TOKYO, Dec 16 (Reuters) – Japanese government bond prices mostly fell on Wednesday, with the two-year JGBs at their lowest in more than a week, following tepid results of a bond operation by the Bank of Japan.
The Bank of Japan maintained the size of all of its JGB buying operations on Wednesday, purchasing 1- to 3-year notes worth 500 billion yen, as well as 3- to 5-year JGBs and 5- to 10-year maturities worth 420 billion yen each.
Benchmark 10-year JGB futures fell 0.07 point to 152.09, with a trading volume of 13,577 lots, while the 10-year JGB yield rose 0.5 basis point to 0.005%.
The 20-year JGB yield fell half-a-basis point to 0.375%, while the 30-year JGB yield rose half-a-basis point to 0.625%.

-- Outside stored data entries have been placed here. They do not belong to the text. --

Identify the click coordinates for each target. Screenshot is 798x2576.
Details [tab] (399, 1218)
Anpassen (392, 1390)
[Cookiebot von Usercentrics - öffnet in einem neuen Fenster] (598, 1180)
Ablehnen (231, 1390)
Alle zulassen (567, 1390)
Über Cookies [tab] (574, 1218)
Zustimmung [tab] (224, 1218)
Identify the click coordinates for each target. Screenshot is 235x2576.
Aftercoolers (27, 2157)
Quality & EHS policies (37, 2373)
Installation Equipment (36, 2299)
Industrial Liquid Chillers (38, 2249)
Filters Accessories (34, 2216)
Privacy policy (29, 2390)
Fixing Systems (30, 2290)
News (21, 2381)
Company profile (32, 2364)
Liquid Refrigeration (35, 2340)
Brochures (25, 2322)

The 40-year JGB yield was unchanged at 0.670%.
At the shorter end of the curve, the two-year JGB yield added 1 basis point to minus 0.135%, hitting its highest since Dec. 7, while the five-year yield rose half-a-basis point to minus 0.125%.
The market was caught between fading worries over debt issuance back home and expectations of more U.S. fiscal stimulus.
Japan’s cabinet on Tuesday approved a third supplementary budget to fund a fresh $708 billion stimulus package, which would be financed with a new bond issuance worth 22.4 trillion yen.
But market worries over debt supply eased as the finance ministry kept its calendar-based JGB market issuance unchanged at 212.3 trillion yen.
Meanwhile, optimism over a $1.4 trillion U.S. spending package dimmed the safe-haven appeal of debt, after House of Representatives Speaker Nancy Pelosi and other top congressional leaders met to hammer out a deal to be enacted this week.